Imminent Changes to the Tax Treaty of the Russian Federation and the Republic of Cyprus in response to the Covid-19 pandemic
On the 25th of March 2020, the President of the Russian Federation Mr. Vladimir Putin announced a series of measures in response to the Covid-19 pandemic. From the international tax perspective it was announced that dividends and interest withholding tax rates in treaties for the avoidance of double taxation should be raised to 15%. It was further stated that should an agreement not be reached with a treaty country then the treaty shall be unilaterally terminated. It is not entirely clear whether these measures have been developed after the pandemic started in Russia or if this might be a part of a more general Russian tax treaty policy. Nevertheless these measures may have a serious effect on the tax treatment of bilateral cross-border investments and need to be seriously considered.
In accordance with information received, an official notification was sent to the Republic of Cyprus on the 1st of April 2020 by the State Secretary- Deputy Minister of Finance Mr. Alexey Sazanov, requesting the implementation of certain changes to the existing Agreement between the Government of the Republic of Cyprus and the Government of the Russian Federation for the avoidance of Double Taxation with respect to taxes on income and on capital (the “DTT”).The requested changes are a request for a raise of the withholding tax rate for dividends and interest to 15%.
The above can also be confirmed from the fact that the Prime Minister of the Russian Federation has proceeded with a statement confirming that the aforementioned notification was sent to the Republic of Cyprus on the 1st of April 2020.
In accordance with the official notification sent, in the absence of a positive feedback from the Republic of Cyprus by the 15th of June 2020 the Russian federation will terminate the DTT in accordance with the Vienna Convention of 1969. It should be noted that the Vienna Convention provides for a complex international procedure to be followed in order to proceed with an invalidity/termination of a treaty (Article 54 and Articles 65-68) In addition the actual DTT between the two governments also provides for a termination procedure which in our opinion under international law should be read in combination with the Vienna Convention (Article 31).
Based on the above, it is possible that the Russian Federation can proceed with taxing up to 15% WHT on dividends and interests in situations where the ultimate beneficial owner is a Russian Tax Resident however this cannot take place automatically and the procedures under international law shall need to be followed.
It is expected that a similar approach will be followed with Treaties with Luxembourg, the Netherlands, other EU Member States and Switzerland as has been reported after communication between the Head of Ministries of Foreign Affairs of both countries Mr.Sergey Lavrov and Mr. Nicos Christodoulides .

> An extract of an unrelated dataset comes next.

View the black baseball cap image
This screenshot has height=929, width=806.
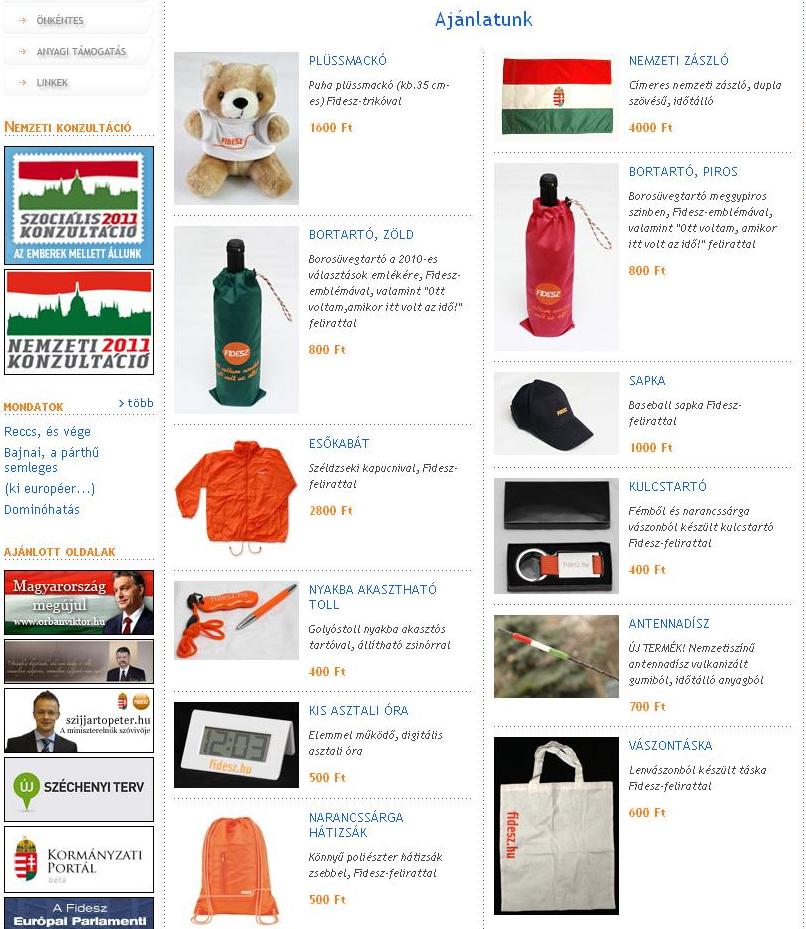click(556, 414)
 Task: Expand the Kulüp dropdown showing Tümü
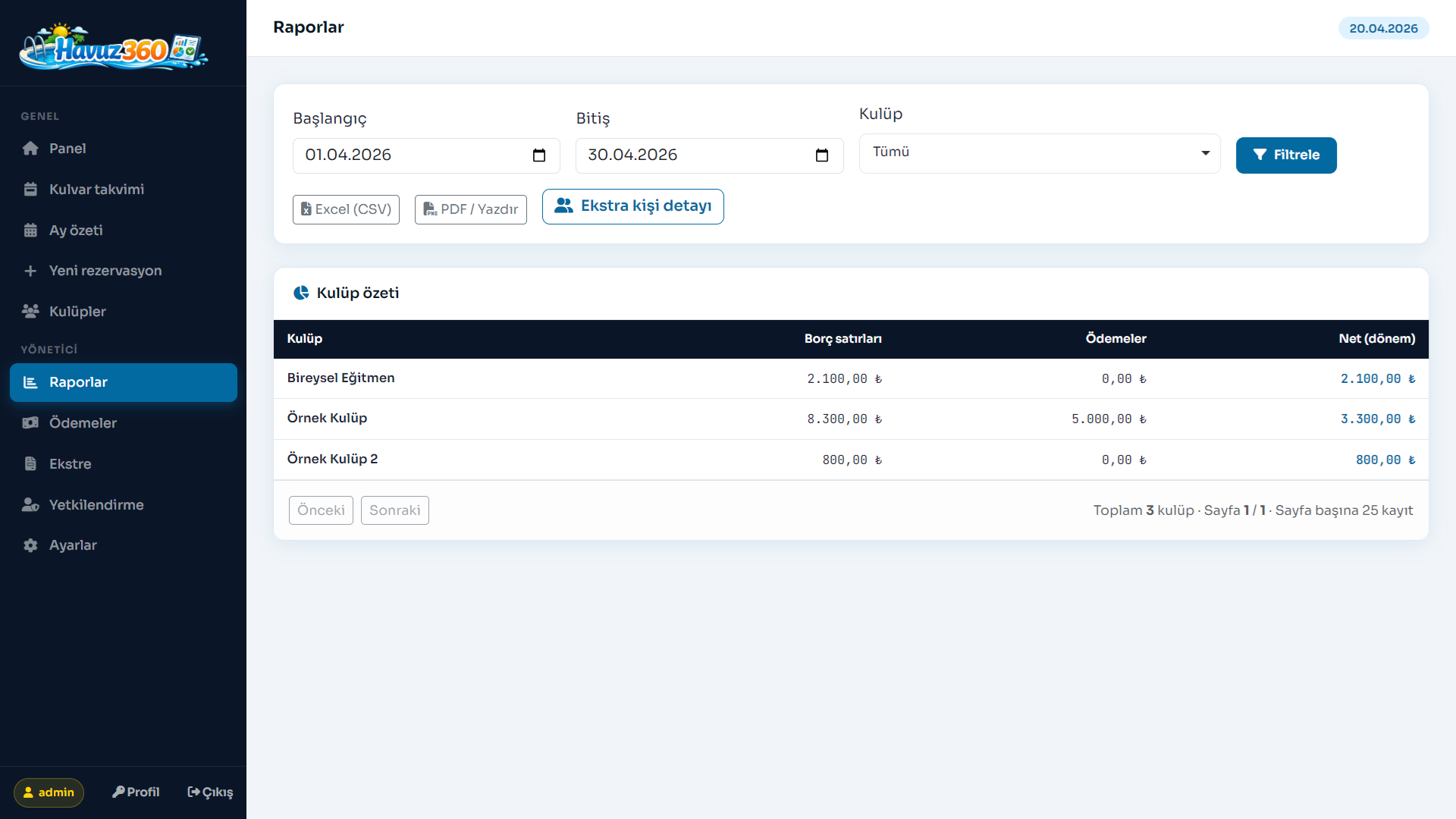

However it is worth noting that the application of a relatively high withholding tax on interest will effectively come at the cost of Russian borrowers as financing of large projects in Russia, e.g. through Eurobonds or bank loans normally contain provisions on gross-up of interest payments by Russian borrowers. In these cases the absence of any tax minimization motive will make foreign financing more expensive, which is counterproductive for the recovery of the economy after the crisis ends. Moreover, for state owned enterprises this will be even less efficient as this would constitute a re-allocation of financial resources within the state economic sector.
Considering possible alternatives and the fact that Russia adopted the SLOB provision as a main anti-avoidance clause under MLI, it might be worth discussing the replacement of simple increase of dividend and interest withholding rates with the adoption of SLOB or similar provisions aiming at challenging only artificial structures and arrangements.
A Limitation of Benefits clause in general leads to a denial of tax treaty benefits to companies owned by more than 50% by non-residents of the respective jurisdiction where there are no active operations and/or not a clear non-tax reason for structuring investments through the respective country.
A suggestion to meet possible tax issues arising from these imminent changes is of course to prepare for the possible scenarios and to be able to proceed quickly with e.g. changing the tax residency of the ultimate beneficial owners of affected structures, or with considering other alternative solutions which we can discuss, depending on the final wording of the agreed changes.
In any case it is now clear that the current state of affairs will change and most likely will change quickly, i.e. by the end of 2020. Which exact changes may be adopted is not entirely clear by now, so it might be worthwhile to prepare for several scenarios so as to be able to be one step ahead when the negotiations will finalise and the new provisions of the Russia-Cyprus DTT will be defined.
It could be too early to reach specific conclusions since it is possible that a different agreement may be reached between the governments and as such we shall be monitoring the situation closely and update you accordingly.